Tyrol as a backdrop – and as advice
I spend a lot of time in Tyrol in general and know my way around. Sölden is a hotspot, and especially when it comes to athletic or skiing performance I'm happy to advise on location too: where to shoot what, and at what time of day. That local knowledge is exactly what makes regional campaigns more believable and more efficient.
What it comes down to
This campaign stands for the acting side of my work: embodying emotion believably, stamina across a full shoot day, and the understanding of how a hotel and hospitality production really runs efficiently. Anyone planning a campaign with feeling, couple chemistry and local knowledge gets a performer who thinks along.
If you're planning a hotel, tourism or lifestyle campaign: send a booking request.
FAQ
Should you shoot video and photo at the same time to save time?
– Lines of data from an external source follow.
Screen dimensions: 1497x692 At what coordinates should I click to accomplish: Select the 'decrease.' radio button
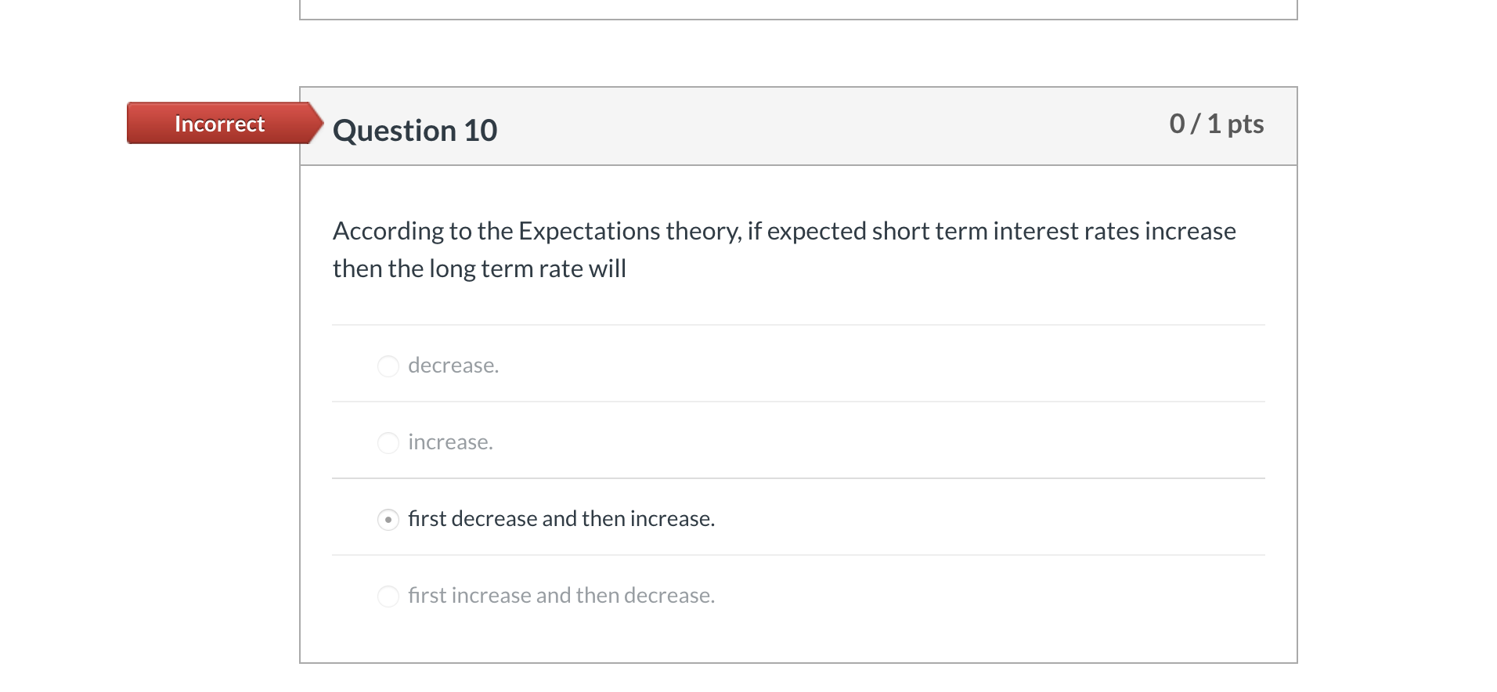click(x=388, y=366)
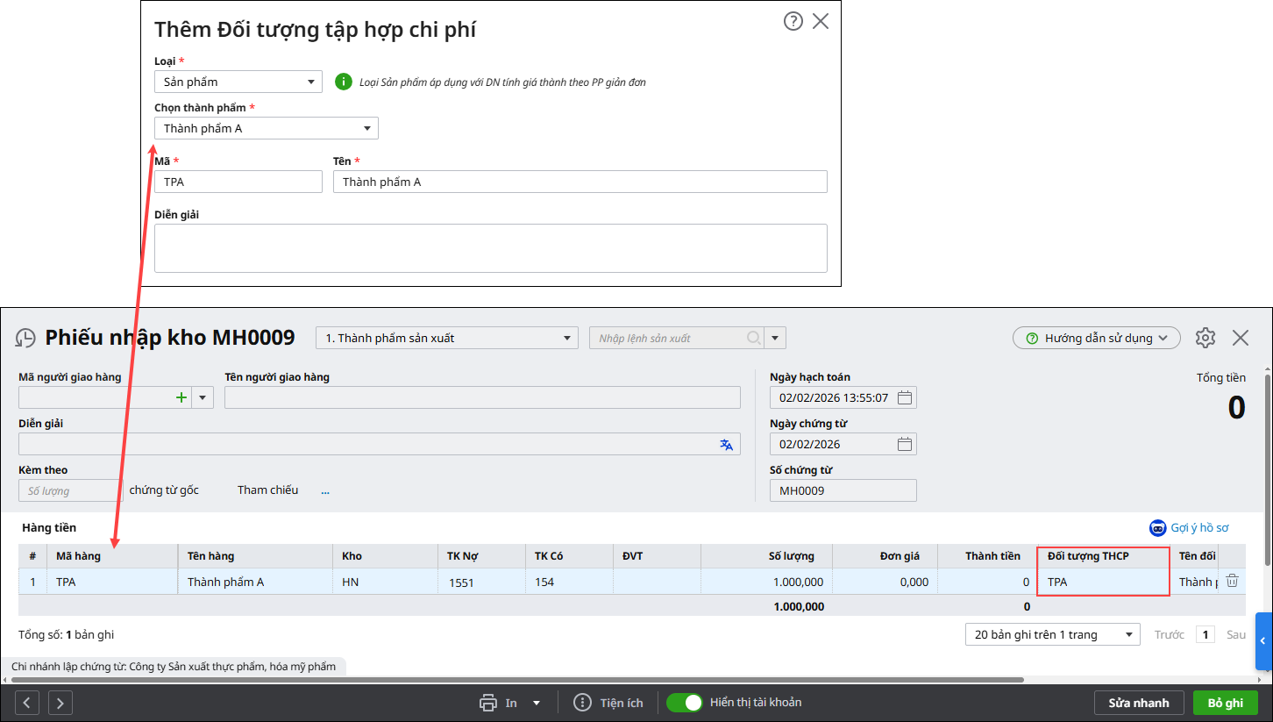Click the Gợi ý hồ sơ link

[x=1189, y=528]
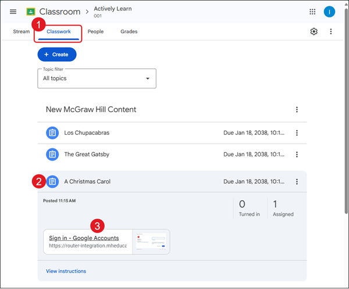349x289 pixels.
Task: Open the user account avatar
Action: pyautogui.click(x=329, y=12)
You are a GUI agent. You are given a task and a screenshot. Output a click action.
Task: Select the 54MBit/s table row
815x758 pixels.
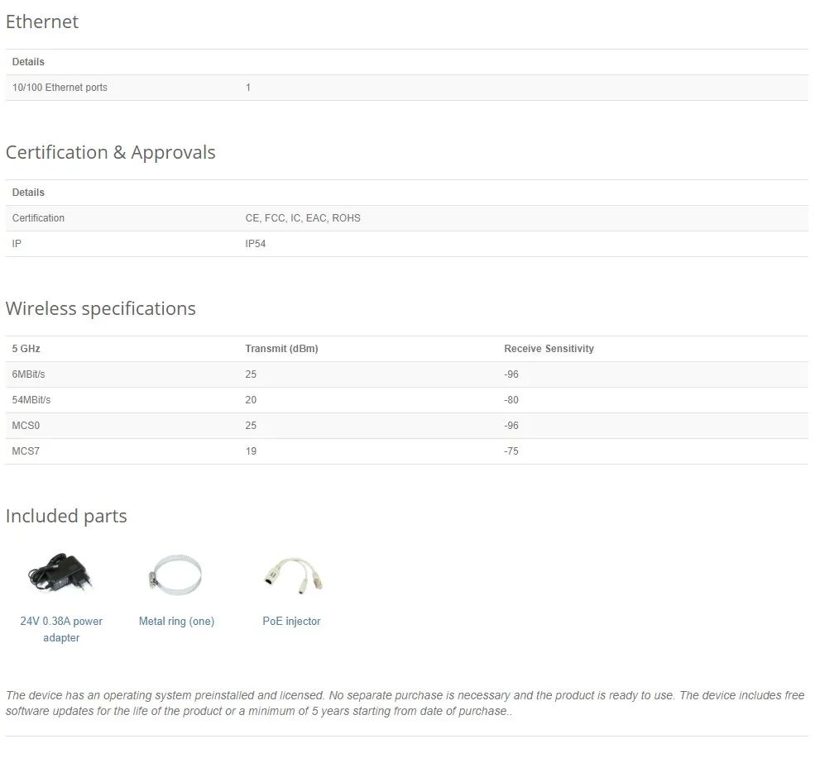(406, 400)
Better separately. A model and actor behaves differently for a photo (posed, perfect moment) than for video (interaction, talking). Simultaneously, the photo often becomes unusable. Shooting separately takes a little longer but saves reshoots and discarded images – the key is close coordination of photographer, videographer and model with clear calls.
Why book a model for a hotel who can also act?
Because a feel-good campaign has to embody the feeling the guest should have. The viewer only identifies if emotion and interaction feel real – authentic and played at once. A pure “standing model” can't do that.
What all gets shown in a hotel campaign?
Typically rooms, dining, the surroundings and the highlights of the house – here for example spa, wine cellar, house bar and the panorama of the Tyrolean Alps – tied into a story around a couple.
Does local knowledge help on regional campaigns?
Yes. Someone who knows the region – here Sölden and Tyrol – can advise where and at what time of day to shoot best. That makes the campaign more believable and the shoot more efficient, especially for athletic subjects.